Task instructions |
a – Answer these questions from the review of The Blue Flower.
(i) Which prize did Penelope Fitzgerald win, and for which novel?
(ii) How old is Sophie von Kuhn when Fritz meets her?
(iii) By what name does the novel refer to Fritz's younger brother?
b – Reproduce the review of The Blue Flower word for word from "In The Blue" to "family landholdings together.".
c – Carry the review of The Blue Flower further, picking up after its final sentence.

Document text |
•••

Tuesday, September 22, 2009

The Blue Flower: A Novel

In The Blue Flower: A Novel Penelope Fitzgerald, winner of the Booker Prize for her novel Offshore, presents a richly detailed imagining of a brief period in the life of Friedrich (Fritz) von Hardenberg (1772-1801) better known by his pen name, Novalis. Drawing on literary and historical writings - correspondence, diaries and other documents - Fitzgerald depicts Hardenberg's family life and friendships during his university years and the start of his planned career, The position of mining inspector in the Harz Mountains has been chosen for him by his family as it will allow him to continue in his father's footsteps and keep the family landholdings together.


This period encompasses Fritz's "love at first sight" meeting with Sophie von Kuhn, the 12-year old step-daughter of a business associate of Hardenberg's mentor and teacher, Coelestin Just. Fitzgerald throws her readers into an unsettled historical period and an unsettling period for Fritz, given his tumultuous relationship with his father Sophie's age is less of an issue than modern readers are apt to expect, particularly once Friedrich agrees to wait until Sophie reaches an age specified by her family to formally announce their engagement. The bigger issue for the von Hardenberg family is Sophie's lower social status. Her father was a minor noble but following his death, her mother remarried ; her new husband is a one-time military officer who retired to the provinces with no particular distinction other than an outsize, booming personality.


Reading The Blue Flower, I was puzzled by Fitzgerald's use of "the" preceding certain names. Both Fritz's younger brother August Wilhem Bernhard ("the Bernhard") and Sophie's married older sister "the Mandelsloh" (the wife of an army lieutenant of that name and Sophie's companion and nurse) get this treatment. These two individuals were very important to Fritz and Sophie, respectively, so perhaps that's the reason for the emphasis.

•••

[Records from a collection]
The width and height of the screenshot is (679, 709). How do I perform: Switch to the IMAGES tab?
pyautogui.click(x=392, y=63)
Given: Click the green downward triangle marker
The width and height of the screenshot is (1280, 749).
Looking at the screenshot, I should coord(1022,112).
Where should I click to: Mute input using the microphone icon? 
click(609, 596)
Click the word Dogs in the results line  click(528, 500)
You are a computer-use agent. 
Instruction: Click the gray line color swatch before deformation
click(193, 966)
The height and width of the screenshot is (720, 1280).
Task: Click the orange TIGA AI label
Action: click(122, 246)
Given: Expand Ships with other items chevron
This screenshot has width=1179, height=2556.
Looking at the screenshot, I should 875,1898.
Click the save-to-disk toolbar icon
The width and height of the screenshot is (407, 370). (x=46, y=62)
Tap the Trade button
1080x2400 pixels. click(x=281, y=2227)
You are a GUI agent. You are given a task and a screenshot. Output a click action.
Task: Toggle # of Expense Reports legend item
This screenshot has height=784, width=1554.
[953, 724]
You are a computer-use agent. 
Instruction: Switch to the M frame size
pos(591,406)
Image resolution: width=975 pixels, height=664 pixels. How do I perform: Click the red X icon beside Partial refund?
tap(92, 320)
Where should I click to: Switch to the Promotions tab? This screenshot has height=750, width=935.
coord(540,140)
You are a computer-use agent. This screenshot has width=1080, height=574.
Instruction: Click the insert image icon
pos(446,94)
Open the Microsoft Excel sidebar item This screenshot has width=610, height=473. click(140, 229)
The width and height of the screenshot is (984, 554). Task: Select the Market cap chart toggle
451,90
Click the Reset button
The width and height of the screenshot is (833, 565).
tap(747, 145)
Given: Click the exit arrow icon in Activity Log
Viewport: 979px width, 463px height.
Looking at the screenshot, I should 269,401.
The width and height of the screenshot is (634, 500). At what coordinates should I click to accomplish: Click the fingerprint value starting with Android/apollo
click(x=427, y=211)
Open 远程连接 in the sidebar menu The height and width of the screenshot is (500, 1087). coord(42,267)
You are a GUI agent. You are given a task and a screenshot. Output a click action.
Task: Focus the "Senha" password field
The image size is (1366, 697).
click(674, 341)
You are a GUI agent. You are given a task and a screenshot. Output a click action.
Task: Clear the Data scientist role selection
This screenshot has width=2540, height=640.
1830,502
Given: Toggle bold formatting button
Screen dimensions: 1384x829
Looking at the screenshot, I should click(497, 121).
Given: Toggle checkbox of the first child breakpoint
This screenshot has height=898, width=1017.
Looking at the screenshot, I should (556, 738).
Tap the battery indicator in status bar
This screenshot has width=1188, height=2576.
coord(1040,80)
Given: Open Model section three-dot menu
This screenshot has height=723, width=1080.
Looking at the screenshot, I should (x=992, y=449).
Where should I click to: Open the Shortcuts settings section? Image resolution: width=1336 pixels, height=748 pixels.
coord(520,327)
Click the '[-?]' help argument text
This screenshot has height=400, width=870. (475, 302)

•••

Numbered responses |
a –
(i) The Booker Prize, for Offshore.
(ii) She is 12 years old.
(iii) "the Bernhard"

b –
In The Blue Flower: A Novel Penelope Fitzgerald, winner of the Booker Prize for her novel Offshore, presents a richly detailed imagining of a brief period in the life of Friedrich (Fritz) von Hardenberg (1772-1801) better known by his pen name, Novalis. Drawing on literary and historical writings - correspondence, diaries and other documents - Fitzgerald depicts Hardenberg's family life and friendships during his university years and the start of his planned career, The position of mining inspector in the Harz Mountains has been chosen for him by his family as it will allow him to continue in his father's footsteps and keep the family landholdings together.

c –
According to the Afterword, Fritz informed his friends he would write under the name Novalis in Feb. 1798. Novalis was an old family name which translated as "clearer of new land." Three years later he was dead of the same disease which claimed his beloved and several of his brothers and sisters, pulmonary tuberculosis.

The Blue Flower is a delight to read, at turns tragic and comic, filled with unforgettable characters, set in a region torn by war, in 227 pages (including an illustration of the engagement ring), this novel also delineates the state of medicine in the late 18th century when it is beginning to emerge as a profession based on experimental science from its earlier wellsprings of observation, analogy and speculation.

Throughout Fitzgerald contrasts the protagonist's artistic aspirations with the practical demands of career and preparation for eventual inheritance and elevated social position in such a way that the plot is propelled forward at a gallop.

Published by Houghton Mifflin, Boston, c1995.